> [Provided passage]
● ● ● ● ●

Sanderson v. Wellsford, 53 Tex.Civ.App. 637, 116 S.W. 382, 384, 385, was a suit by a broker to recover a commission for the sale of land, claimed to be due under a contract between the broker and the land owner. The evidence disclosed that the broker produced a purchaser who entered into a written contract to purchase the land on terms acceptable to the seller. The sale was never in fact consummated because the seller and purchaser mutually agreed to cancel their contract. In upholding the agent's right to his commission, the court used the following language:
"* * * we think it may be said that the land is sold within the meaning of the language used in such a contract, unless it clearly appears to the contrary, when the broker produces a purchaser willing and able to comply with the terms of sale and an agreement is entered into between the purchaser and the seller which ultimately terminates in an actual transfer of the title, or when the agent has performed the services required of him and the vendor and the purchaser enter into a contract binding upon each and of which either may in the courts compel a specific performance. The word `sold' does not necessarily in all connections mean that a conveyance must be made or that the title must pass. Shainwald v. Cady, 92 Cal. 83, 28 P. 101; Eaton v. Richeri, 83 Cal. 185, 23 P. 286; Brooks v. Libby, 89 Me. 151, 36 A. 66."
Cockrell v. Maxcey, Tex.Civ.App., 202 S.W.2d 293, 296, was also a suit by a broker to recover a commission. Among the defenses alleged by the principal was one asserting collusion between the broker and the purchaser. In ruling on this defense, the court said:
"It is also urged upon us by appellee that there was collusion between appellants and the purchasers and that there was dual representation by the broker. The only evidence in support of these charges is that Mr. DuBois, under the contract of August 7, took charge of the hotel, operated it, and while so doing advertised the hotel for sale for $40,000 in various newspapers, this latter without authority from appellee, but presumably with the consent of the purchasers. At such time appellee was under a binding contract to sell the hotel and the purchaser were vested with equitable title to the property, and no sound reason appears why they should not attempt to sell the property for a profit if they chose, nor why appellant DuBois should not act as broker for them, the services of the Cockrell Realty Firm having at such time been fully performed for appellee."
We think it must be held that the relationship of principal and agent which existed between appellant and appellee terminated when appellant, on February 13, 1948, executed a binding contract to sell
"It has been uniformly held by the decisions of the courts of this state and supported by the weight of authority from other jurisdictions, that the word `sold' does not necessarily in all connections mean that a conveyance must be made or that the title must pass. Sanderson v. Wellsford, 53 Tex.Civ.App. 637, 116 S.W. 382; Shainwald v. Cady, 92 Cal. 83, 28 P. 101; Eaton v. Richeri, 83 Cal. 185, 23 P. 286; Brooks v. Libby, 89 Me. 151, 36 A. 66. And it is held that `in common parlance, the word "sold" does not necessarily include the idea that the necessary writing has been executed to transfer the legal title, but rather that the terms and conditions of the sale have been agreed upon.' Williams v. Ketcham, 37 Ind.App. 506, 77 N.E. 285, 289."
Appellee, having accomplished the purpose for which the agency was created, the relationship thereupon terminated and he thereafter had the same right as any other person to deal in the property. 2 Amer.Jur., page 208, paragraph 258, hereinabove cited.

● ● ● ● ●

(Recorded data)
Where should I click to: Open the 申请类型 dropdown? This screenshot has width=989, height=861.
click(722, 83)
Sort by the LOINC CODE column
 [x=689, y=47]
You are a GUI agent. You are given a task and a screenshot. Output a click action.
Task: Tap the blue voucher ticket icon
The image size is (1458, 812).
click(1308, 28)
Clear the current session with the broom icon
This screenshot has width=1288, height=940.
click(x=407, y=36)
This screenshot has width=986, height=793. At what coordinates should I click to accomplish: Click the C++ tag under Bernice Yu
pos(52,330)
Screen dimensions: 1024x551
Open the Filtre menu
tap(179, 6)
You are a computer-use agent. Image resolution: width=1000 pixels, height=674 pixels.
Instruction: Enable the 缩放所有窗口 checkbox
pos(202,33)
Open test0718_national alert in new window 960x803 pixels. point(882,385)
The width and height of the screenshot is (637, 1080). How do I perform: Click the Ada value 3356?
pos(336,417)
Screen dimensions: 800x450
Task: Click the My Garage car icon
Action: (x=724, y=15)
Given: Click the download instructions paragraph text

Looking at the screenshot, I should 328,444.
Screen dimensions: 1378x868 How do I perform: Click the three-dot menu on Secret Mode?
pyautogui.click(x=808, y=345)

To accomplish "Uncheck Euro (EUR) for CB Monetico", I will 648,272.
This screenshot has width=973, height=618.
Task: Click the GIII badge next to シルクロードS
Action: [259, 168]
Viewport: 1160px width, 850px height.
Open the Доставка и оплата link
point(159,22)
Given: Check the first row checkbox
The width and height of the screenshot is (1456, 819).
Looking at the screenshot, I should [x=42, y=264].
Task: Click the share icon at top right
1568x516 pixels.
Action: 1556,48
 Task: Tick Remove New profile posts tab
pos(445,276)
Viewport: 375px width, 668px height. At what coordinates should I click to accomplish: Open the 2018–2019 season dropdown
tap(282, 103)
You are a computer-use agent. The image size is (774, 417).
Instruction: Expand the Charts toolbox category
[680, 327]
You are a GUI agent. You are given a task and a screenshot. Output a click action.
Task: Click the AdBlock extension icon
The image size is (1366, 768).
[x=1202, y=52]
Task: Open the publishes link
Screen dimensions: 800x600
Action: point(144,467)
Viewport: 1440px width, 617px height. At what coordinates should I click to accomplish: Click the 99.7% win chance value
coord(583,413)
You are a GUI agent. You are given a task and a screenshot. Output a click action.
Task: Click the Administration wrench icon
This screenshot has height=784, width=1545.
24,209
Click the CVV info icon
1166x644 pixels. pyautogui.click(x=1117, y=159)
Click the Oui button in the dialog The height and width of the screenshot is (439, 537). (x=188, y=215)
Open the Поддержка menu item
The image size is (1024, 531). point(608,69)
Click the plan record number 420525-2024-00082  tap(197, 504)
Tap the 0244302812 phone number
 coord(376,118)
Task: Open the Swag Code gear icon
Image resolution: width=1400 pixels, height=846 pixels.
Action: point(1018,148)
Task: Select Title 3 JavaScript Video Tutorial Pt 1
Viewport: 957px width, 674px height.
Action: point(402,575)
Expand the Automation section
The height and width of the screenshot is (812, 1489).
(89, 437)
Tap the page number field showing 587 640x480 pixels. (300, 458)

● ● ● ● ●

> [Prompt]
Retype the stretch of the passage on broker commissions from "Appellee, having accomplished" through "258, hereinabove cited.", keeping every word and punctuation mark unchanged. Rely solely on the passage on broker commissions and not on the rows.

> [Output of the task]
Appellee, having accomplished the purpose for which the agency was created, the relationship thereupon terminated and he thereafter had the same right as any other person to deal in the property. 2 Amer.Jur., page 208, paragraph 258, hereinabove cited.